▶ [WORK REQUIRED]
Your answer should repeat the entries in full, exactly as given, with no pictures.

==*==

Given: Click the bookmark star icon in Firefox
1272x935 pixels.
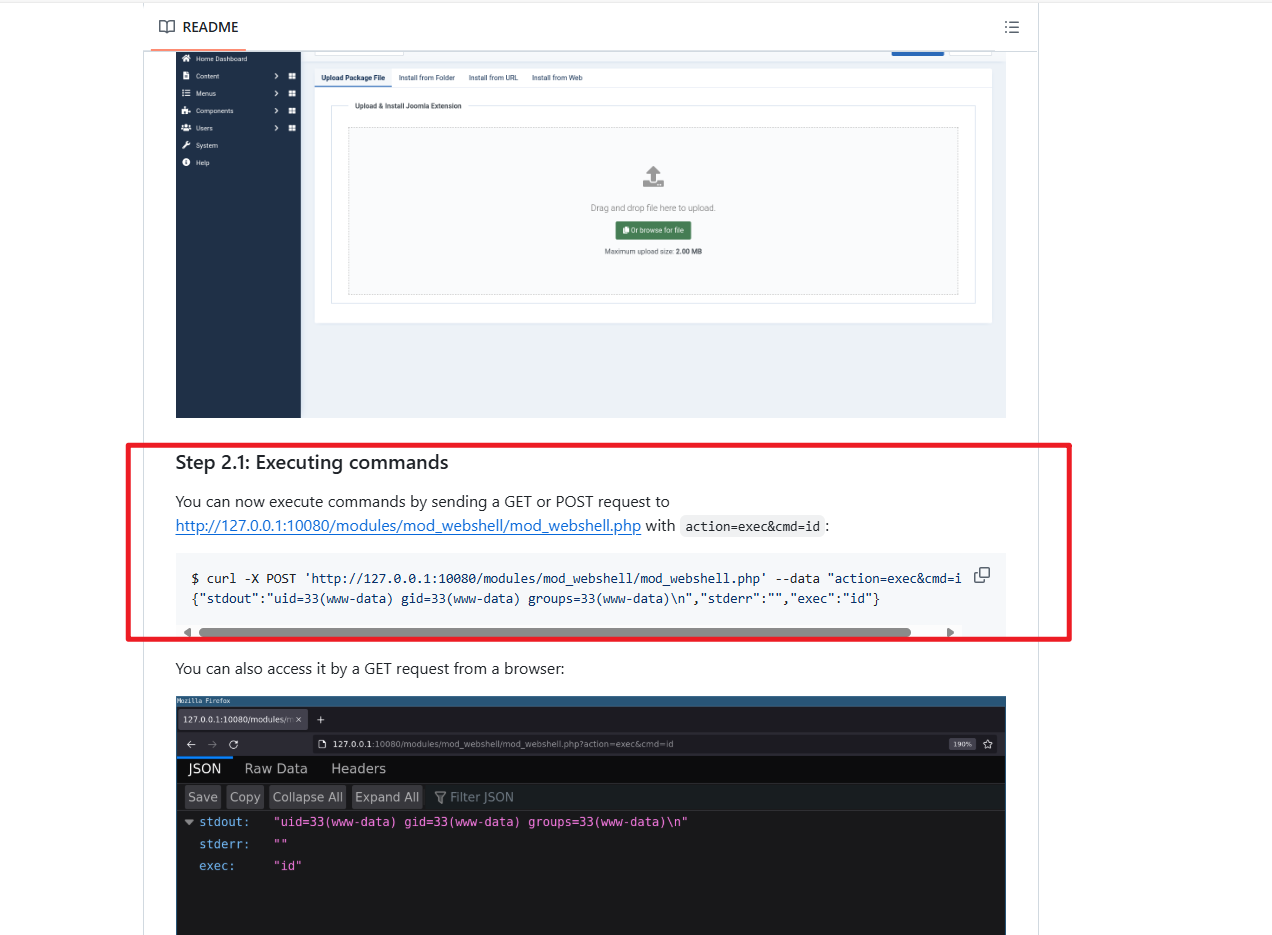Looking at the screenshot, I should tap(988, 744).
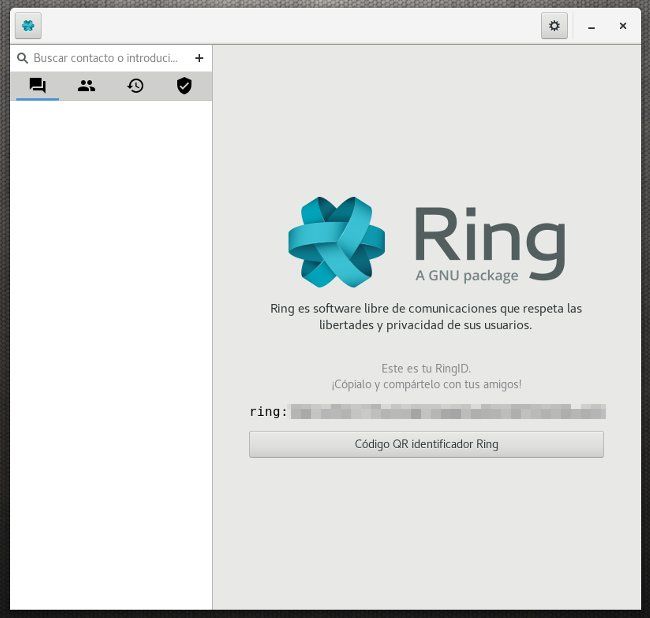Click the 'Este es tu RingID' text
Screen dimensions: 650x618
point(426,368)
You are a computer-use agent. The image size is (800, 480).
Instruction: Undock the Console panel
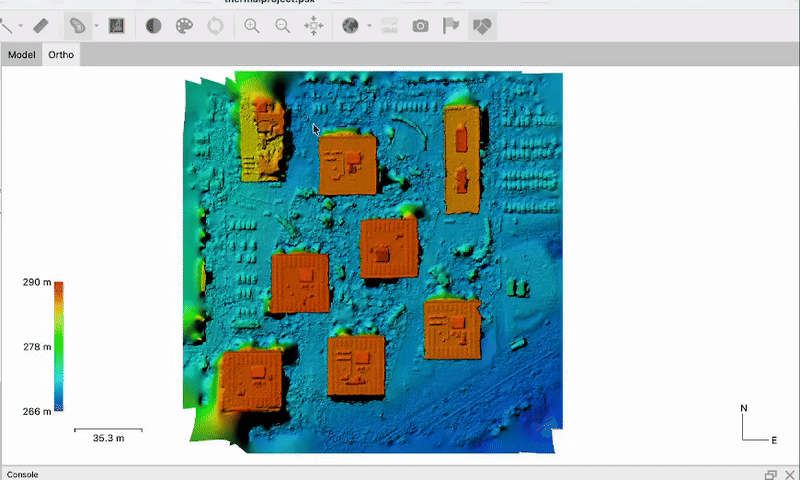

==*==

▶ [SOLUTION]
Given: Click the bookmark star icon in Firefox
1272x935 pixels.
Looking at the screenshot, I should tap(988, 744).
Click the 'Este es tu RingID' text
Screen dimensions: 650x618
point(426,368)
You are a computer-use agent. The image size is (800, 480).
Instruction: Undock the Console panel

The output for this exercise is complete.